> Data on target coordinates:
-- BEGIN --
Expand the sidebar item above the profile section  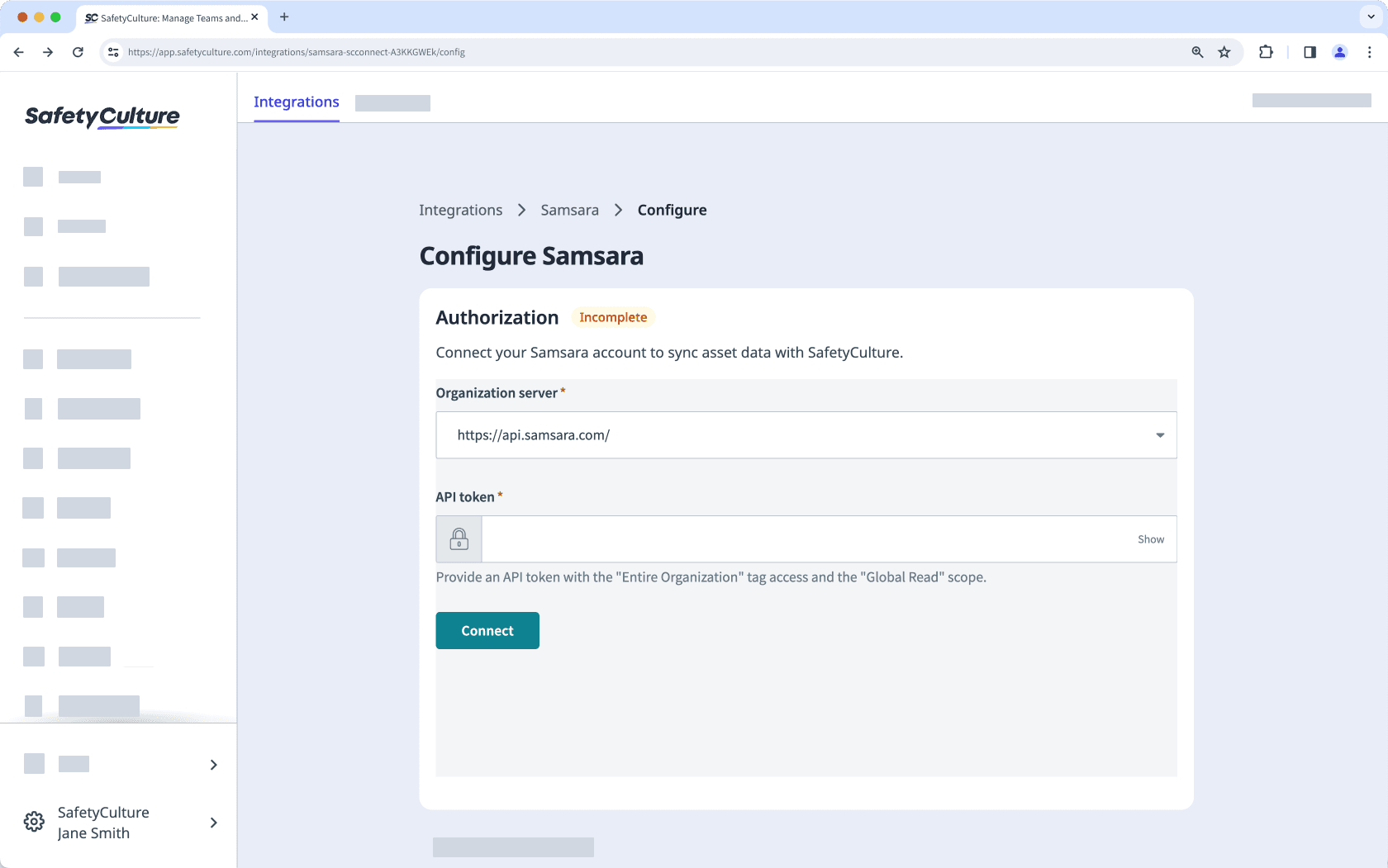tap(213, 764)
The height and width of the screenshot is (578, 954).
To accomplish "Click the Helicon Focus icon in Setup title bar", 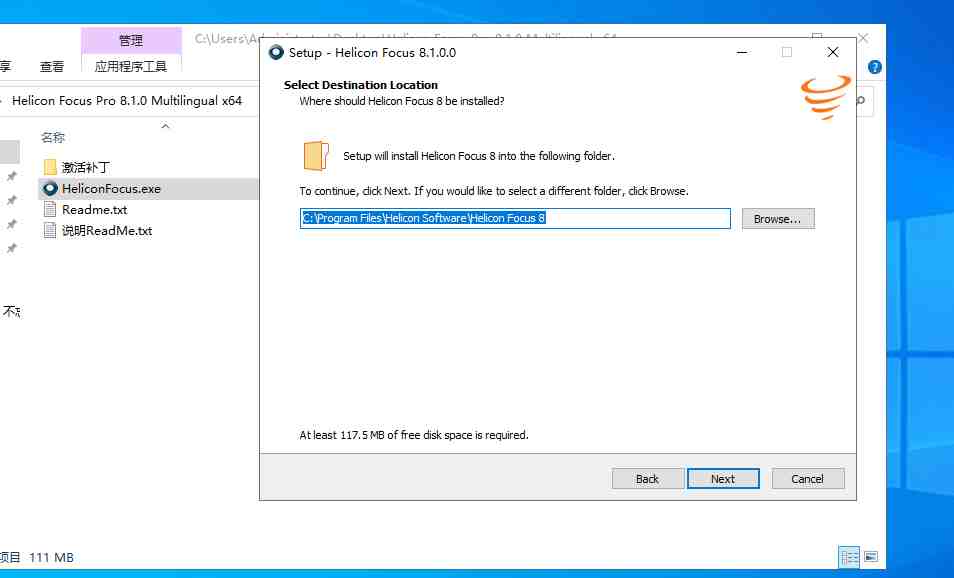I will (x=276, y=52).
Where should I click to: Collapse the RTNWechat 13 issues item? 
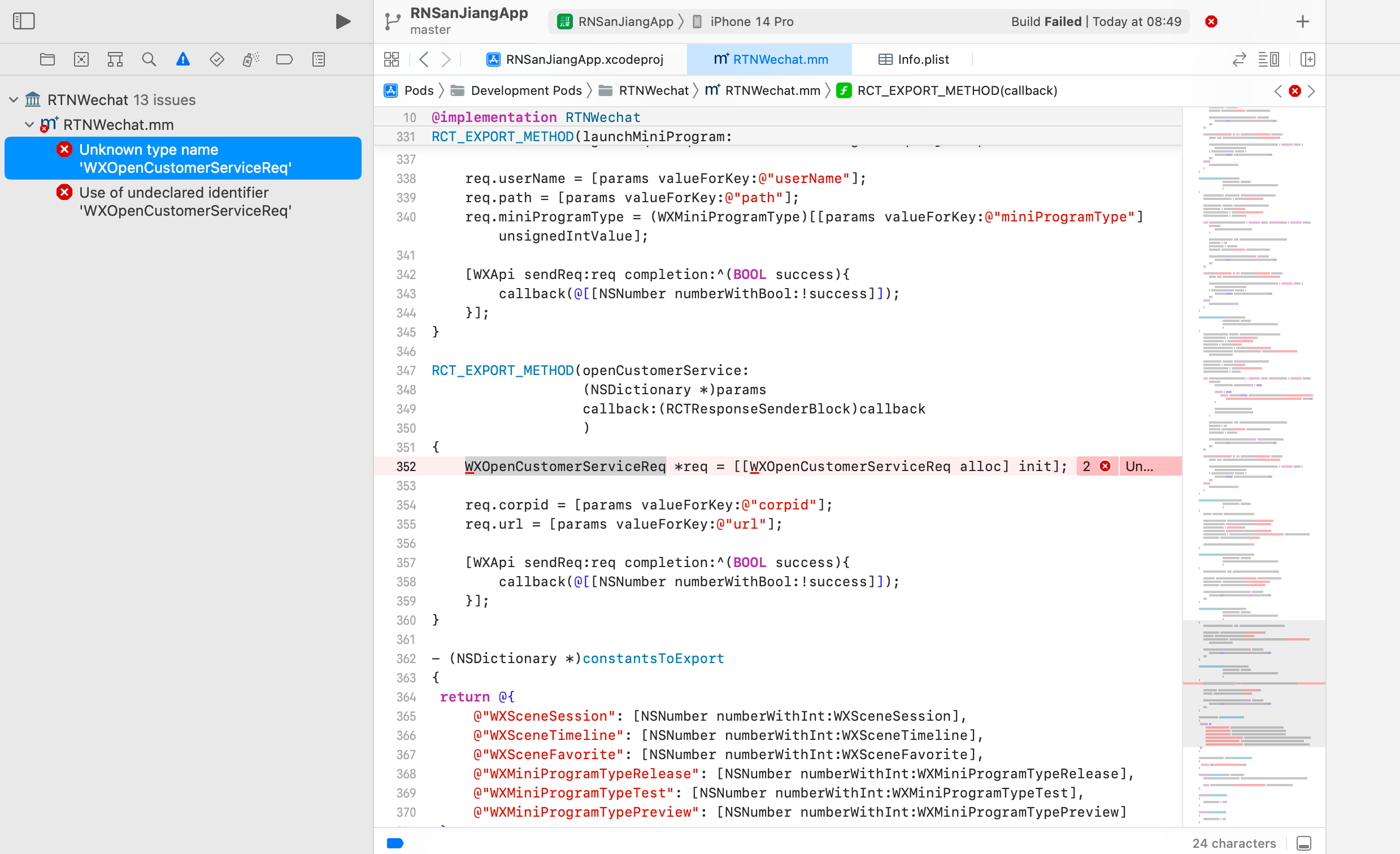12,99
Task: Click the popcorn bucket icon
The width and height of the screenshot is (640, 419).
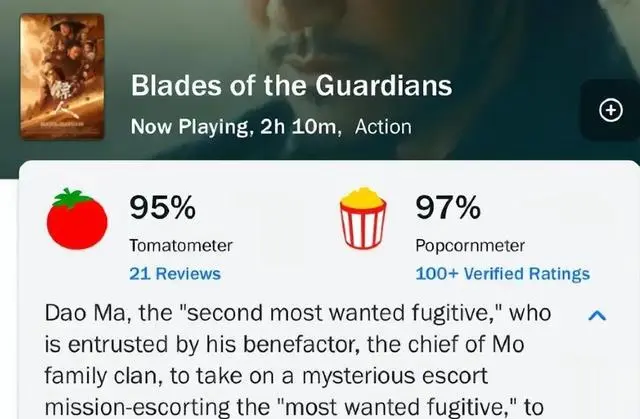Action: [x=363, y=220]
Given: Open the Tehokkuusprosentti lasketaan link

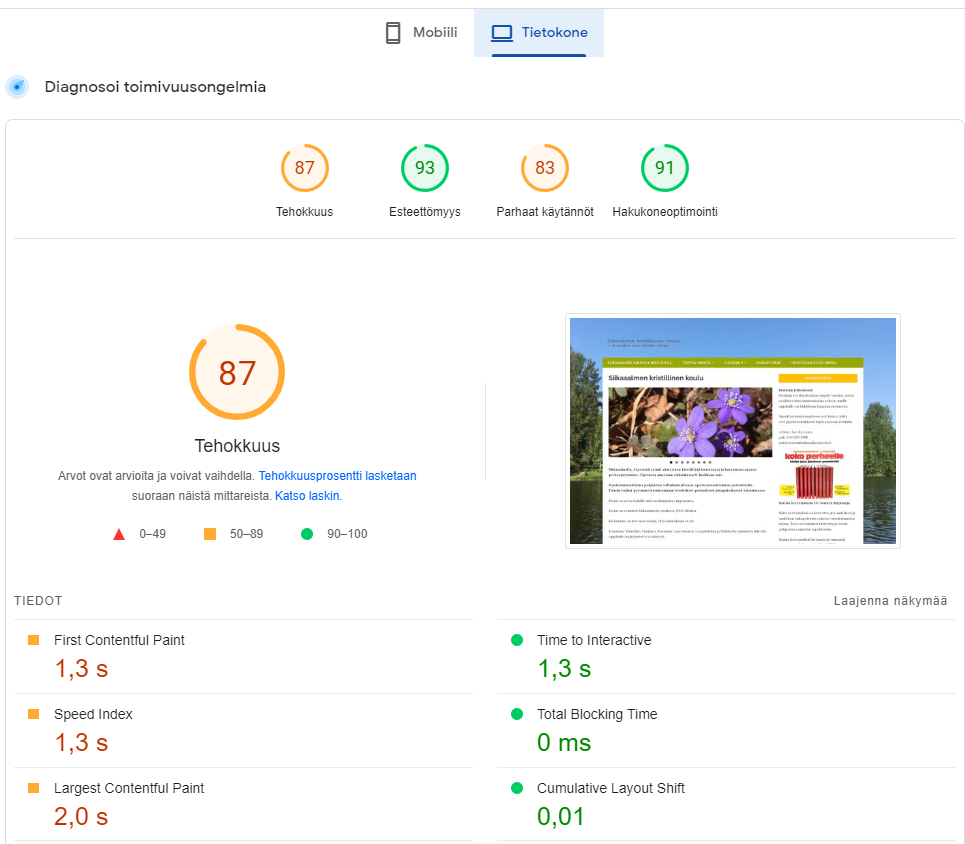Looking at the screenshot, I should (x=337, y=476).
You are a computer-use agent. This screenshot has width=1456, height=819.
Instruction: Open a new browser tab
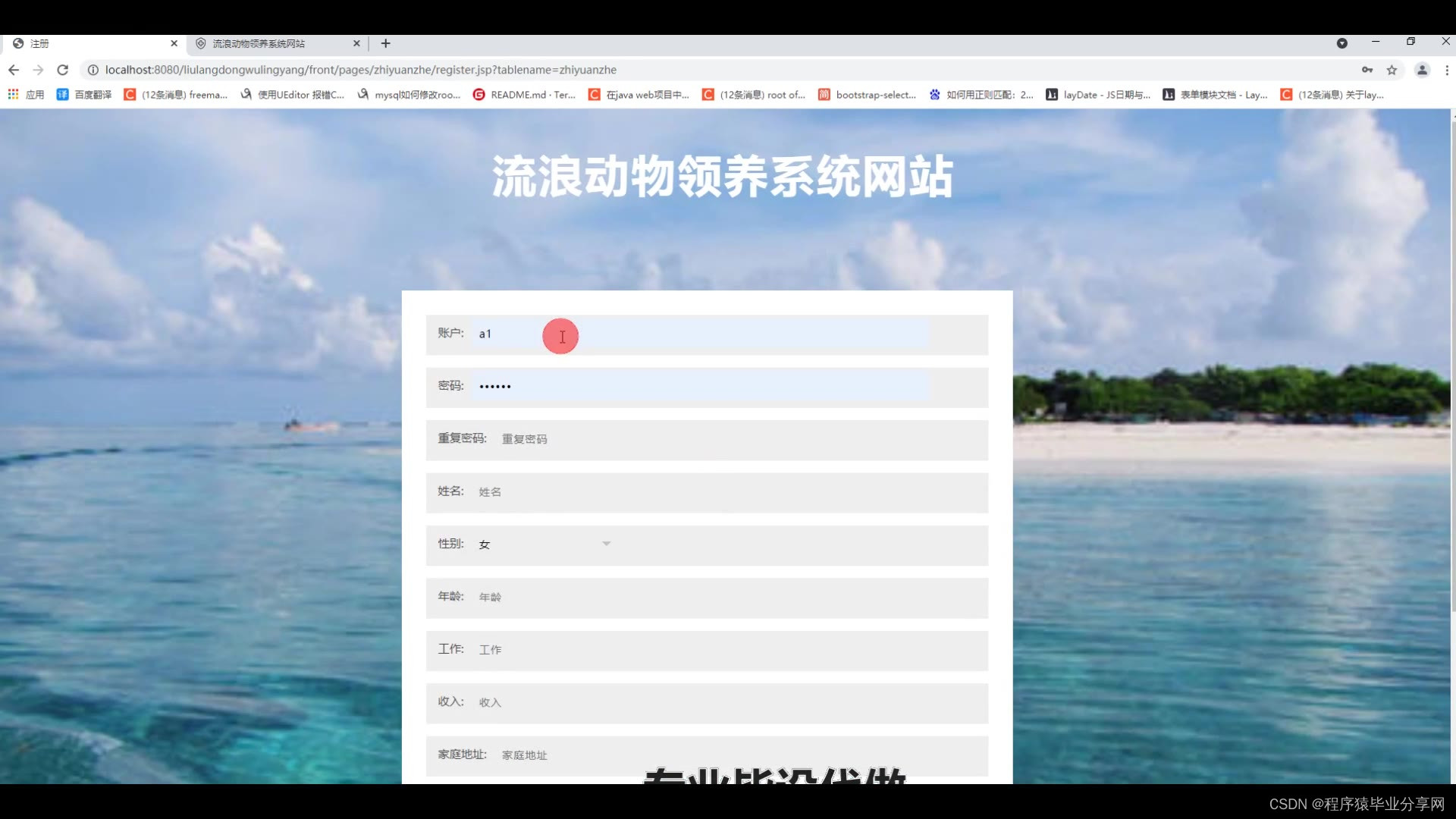pyautogui.click(x=385, y=43)
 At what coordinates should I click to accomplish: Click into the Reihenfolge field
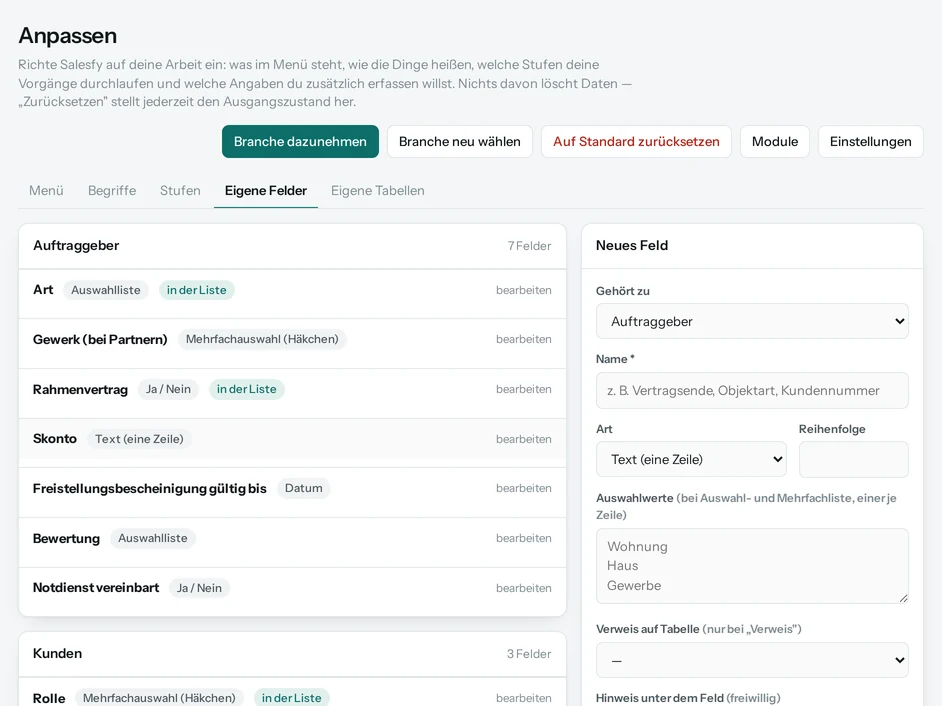[853, 460]
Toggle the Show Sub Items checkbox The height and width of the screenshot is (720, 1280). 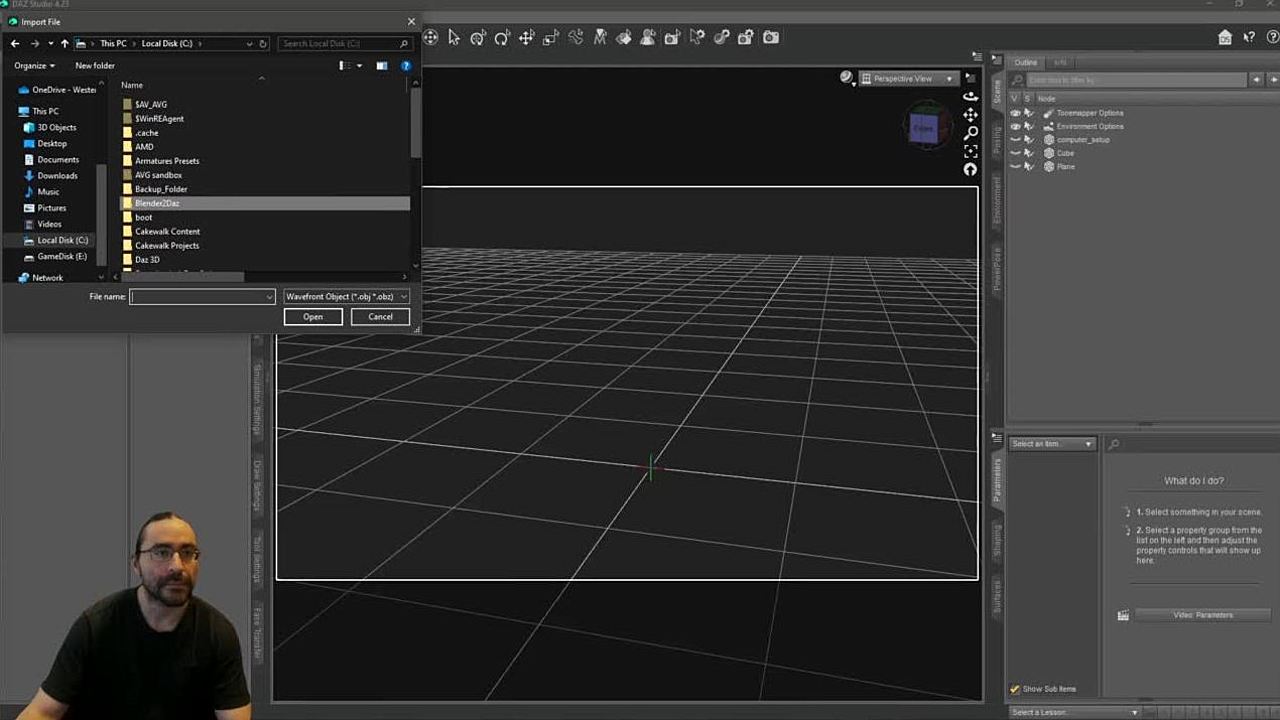pyautogui.click(x=1015, y=689)
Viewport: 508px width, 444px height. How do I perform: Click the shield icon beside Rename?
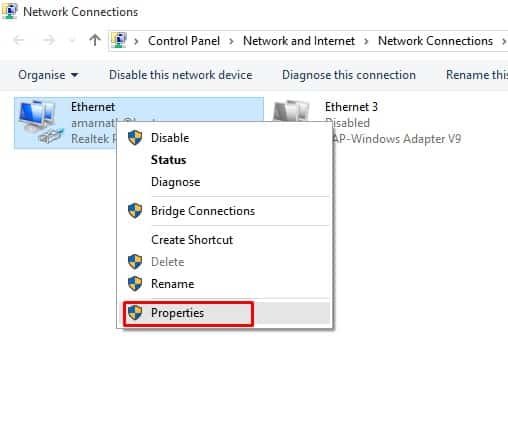[135, 284]
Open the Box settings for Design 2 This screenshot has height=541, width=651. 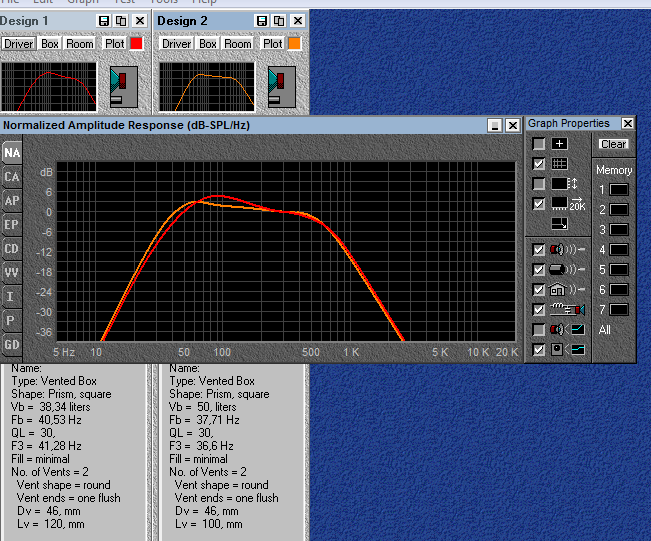pyautogui.click(x=208, y=44)
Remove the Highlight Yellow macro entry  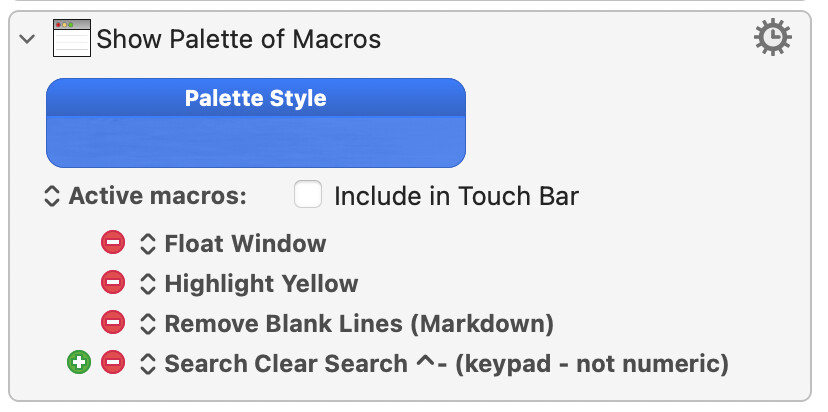pos(113,283)
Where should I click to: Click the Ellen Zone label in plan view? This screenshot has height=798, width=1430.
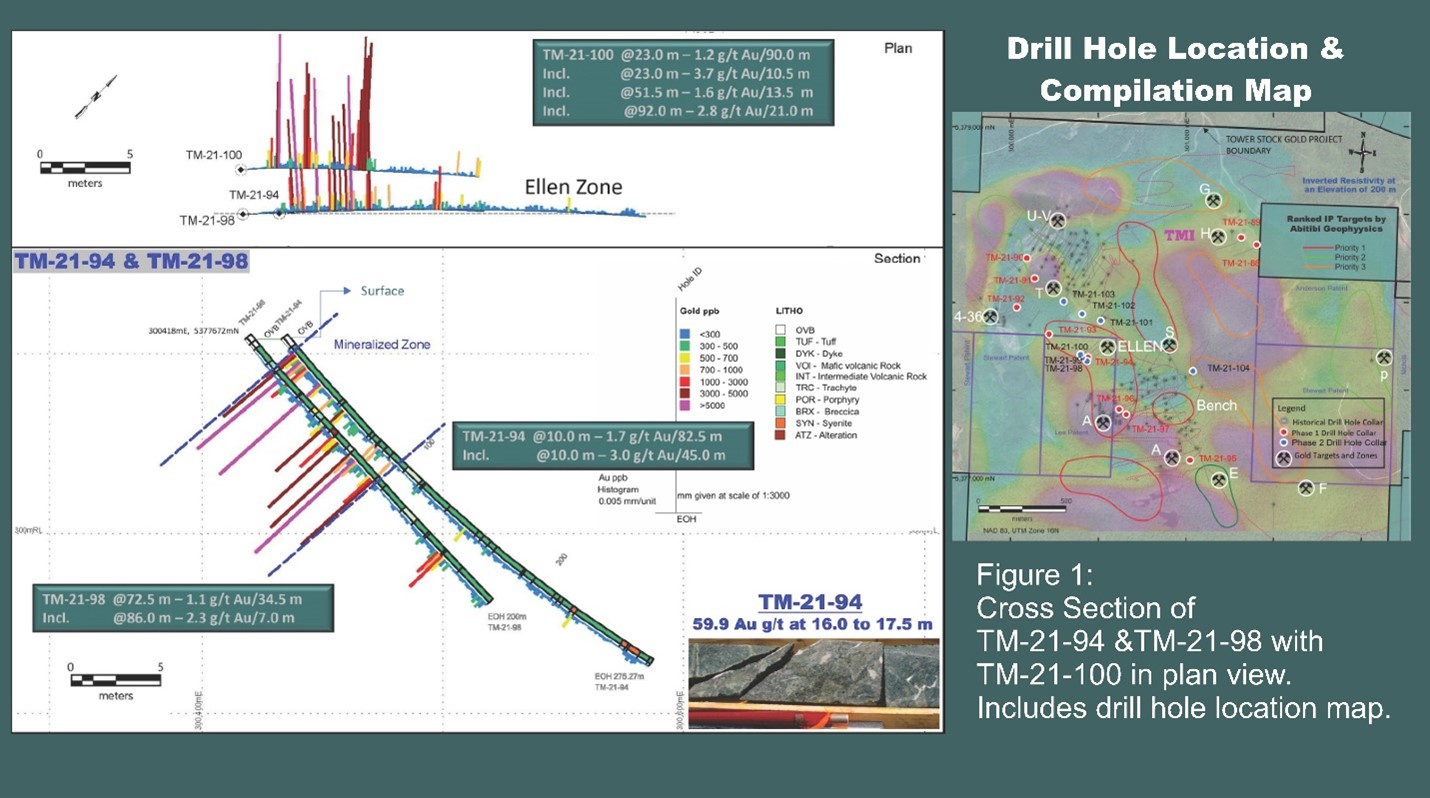tap(574, 187)
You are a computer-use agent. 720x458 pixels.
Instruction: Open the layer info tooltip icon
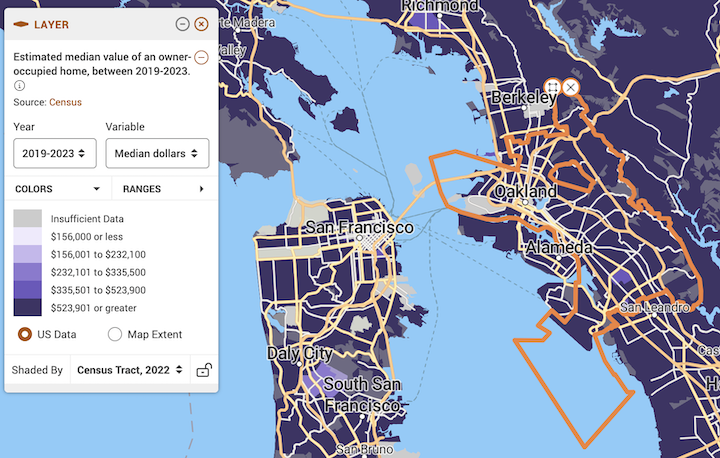pyautogui.click(x=20, y=86)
-- END --
Please copy the data above word for word, from the line with "Where should I click to: Click" through the end of the data. Leave the pictures out.

> Answer for the task:
Where should I click to: Click the Ellen Zone label in plan view? This screenshot has height=798, width=1430.
tap(574, 187)
You are a computer-use agent. 720x458 pixels.
Instruction: Open the layer info tooltip icon
pyautogui.click(x=20, y=86)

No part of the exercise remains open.